Problem: Could you please retype all of the entries exactly as they appear?

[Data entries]
[Start of section]

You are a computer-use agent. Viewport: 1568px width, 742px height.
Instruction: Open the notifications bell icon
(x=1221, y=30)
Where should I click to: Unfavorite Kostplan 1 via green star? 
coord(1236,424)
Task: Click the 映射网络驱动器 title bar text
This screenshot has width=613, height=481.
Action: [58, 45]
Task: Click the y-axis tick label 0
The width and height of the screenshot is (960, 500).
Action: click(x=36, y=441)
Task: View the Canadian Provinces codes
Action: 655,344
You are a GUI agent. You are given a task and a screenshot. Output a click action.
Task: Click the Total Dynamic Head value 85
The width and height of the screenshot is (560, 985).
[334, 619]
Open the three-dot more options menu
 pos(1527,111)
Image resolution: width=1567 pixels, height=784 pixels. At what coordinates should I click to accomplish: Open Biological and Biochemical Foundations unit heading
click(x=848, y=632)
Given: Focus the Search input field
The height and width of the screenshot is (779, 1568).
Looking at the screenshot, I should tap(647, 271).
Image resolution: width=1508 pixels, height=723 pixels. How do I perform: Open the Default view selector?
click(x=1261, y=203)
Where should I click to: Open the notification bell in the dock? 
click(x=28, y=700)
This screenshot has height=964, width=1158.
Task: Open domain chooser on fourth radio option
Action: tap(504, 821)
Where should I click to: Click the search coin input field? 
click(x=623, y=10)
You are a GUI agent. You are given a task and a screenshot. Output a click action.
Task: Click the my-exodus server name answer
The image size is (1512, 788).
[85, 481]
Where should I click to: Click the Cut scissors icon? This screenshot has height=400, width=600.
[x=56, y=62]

[End of section]

Answer section:
You are a computer-use agent. Viewport: 1568px width, 742px height.
Instruction: Open the notifications bell icon
(x=1221, y=30)
Where should I click to: Unfavorite Kostplan 1 via green star? 
coord(1236,424)
Task: Click the 映射网络驱动器 title bar text
This screenshot has width=613, height=481.
Action: [58, 45]
Task: Click the y-axis tick label 0
The width and height of the screenshot is (960, 500).
Action: click(x=36, y=441)
Task: View the Canadian Provinces codes
Action: 655,344
You are a GUI agent. You are given a task and a screenshot. Output a click action.
Task: Click the Total Dynamic Head value 85
The width and height of the screenshot is (560, 985).
[334, 619]
Open the three-dot more options menu
 pos(1527,111)
Image resolution: width=1567 pixels, height=784 pixels. At what coordinates should I click to accomplish: Open Biological and Biochemical Foundations unit heading
click(x=848, y=632)
Given: Focus the Search input field
The height and width of the screenshot is (779, 1568).
Looking at the screenshot, I should tap(647, 271).
Image resolution: width=1508 pixels, height=723 pixels. How do I perform: Open the Default view selector?
click(x=1261, y=203)
Where should I click to: Open the notification bell in the dock? 
click(x=28, y=700)
This screenshot has height=964, width=1158.
Task: Open domain chooser on fourth radio option
Action: tap(504, 821)
Where should I click to: Click the search coin input field? 
click(x=623, y=10)
You are a GUI agent. You are given a task and a screenshot. Output a click action.
Task: Click the my-exodus server name answer
The image size is (1512, 788).
[85, 481]
Where should I click to: Click the Cut scissors icon? This screenshot has height=400, width=600.
[x=56, y=62]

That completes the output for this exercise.